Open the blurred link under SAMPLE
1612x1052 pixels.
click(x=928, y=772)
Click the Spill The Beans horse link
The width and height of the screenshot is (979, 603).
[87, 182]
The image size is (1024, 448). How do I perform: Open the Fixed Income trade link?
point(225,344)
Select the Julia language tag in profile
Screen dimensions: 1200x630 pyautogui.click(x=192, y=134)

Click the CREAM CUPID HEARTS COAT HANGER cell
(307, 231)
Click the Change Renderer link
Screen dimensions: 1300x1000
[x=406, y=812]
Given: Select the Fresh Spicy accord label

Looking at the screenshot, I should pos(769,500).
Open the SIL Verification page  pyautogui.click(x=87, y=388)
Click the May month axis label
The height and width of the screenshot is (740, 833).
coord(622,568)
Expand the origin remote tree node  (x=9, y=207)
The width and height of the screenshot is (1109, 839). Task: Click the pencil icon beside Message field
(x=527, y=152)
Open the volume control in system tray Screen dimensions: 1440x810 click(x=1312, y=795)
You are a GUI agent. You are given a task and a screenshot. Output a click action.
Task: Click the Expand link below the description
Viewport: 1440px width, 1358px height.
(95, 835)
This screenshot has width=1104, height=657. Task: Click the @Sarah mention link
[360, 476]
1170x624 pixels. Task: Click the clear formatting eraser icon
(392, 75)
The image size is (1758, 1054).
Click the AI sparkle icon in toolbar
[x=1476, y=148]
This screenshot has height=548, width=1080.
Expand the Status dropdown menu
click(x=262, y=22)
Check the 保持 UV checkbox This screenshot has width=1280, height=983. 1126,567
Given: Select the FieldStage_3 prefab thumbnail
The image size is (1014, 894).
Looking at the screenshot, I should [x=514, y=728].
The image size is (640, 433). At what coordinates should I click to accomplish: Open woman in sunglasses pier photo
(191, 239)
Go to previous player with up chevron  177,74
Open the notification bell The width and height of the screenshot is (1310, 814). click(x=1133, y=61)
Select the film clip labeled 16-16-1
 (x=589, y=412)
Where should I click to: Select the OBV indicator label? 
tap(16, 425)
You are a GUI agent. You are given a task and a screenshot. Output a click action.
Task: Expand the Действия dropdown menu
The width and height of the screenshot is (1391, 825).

········

EXERCISE REQUIREMENTS:
Repeat, word for word, the lines above between the line holding "Click the CREAM CUPID HEARTS COAT HANGER cell" and the line holding "Given: Select the FieldStage_3", inclusive; omit everything else.

FINISHED EXERCISE:
Click the CREAM CUPID HEARTS COAT HANGER cell
(307, 231)
Click the Change Renderer link
Screen dimensions: 1300x1000
[x=406, y=812]
Given: Select the Fresh Spicy accord label

Looking at the screenshot, I should pos(769,500).
Open the SIL Verification page  pyautogui.click(x=87, y=388)
Click the May month axis label
The height and width of the screenshot is (740, 833).
coord(622,568)
Expand the origin remote tree node  (x=9, y=207)
The width and height of the screenshot is (1109, 839). Task: Click the pencil icon beside Message field
(x=527, y=152)
Open the volume control in system tray Screen dimensions: 1440x810 click(x=1312, y=795)
You are a GUI agent. You are given a task and a screenshot. Output a click action.
Task: Click the Expand link below the description
Viewport: 1440px width, 1358px height.
(95, 835)
This screenshot has width=1104, height=657. Task: Click the @Sarah mention link
[360, 476]
1170x624 pixels. Task: Click the clear formatting eraser icon
(392, 75)
The image size is (1758, 1054).
Click the AI sparkle icon in toolbar
[x=1476, y=148]
This screenshot has height=548, width=1080.
Expand the Status dropdown menu
click(x=262, y=22)
Check the 保持 UV checkbox This screenshot has width=1280, height=983. 1126,567
Given: Select the FieldStage_3 prefab thumbnail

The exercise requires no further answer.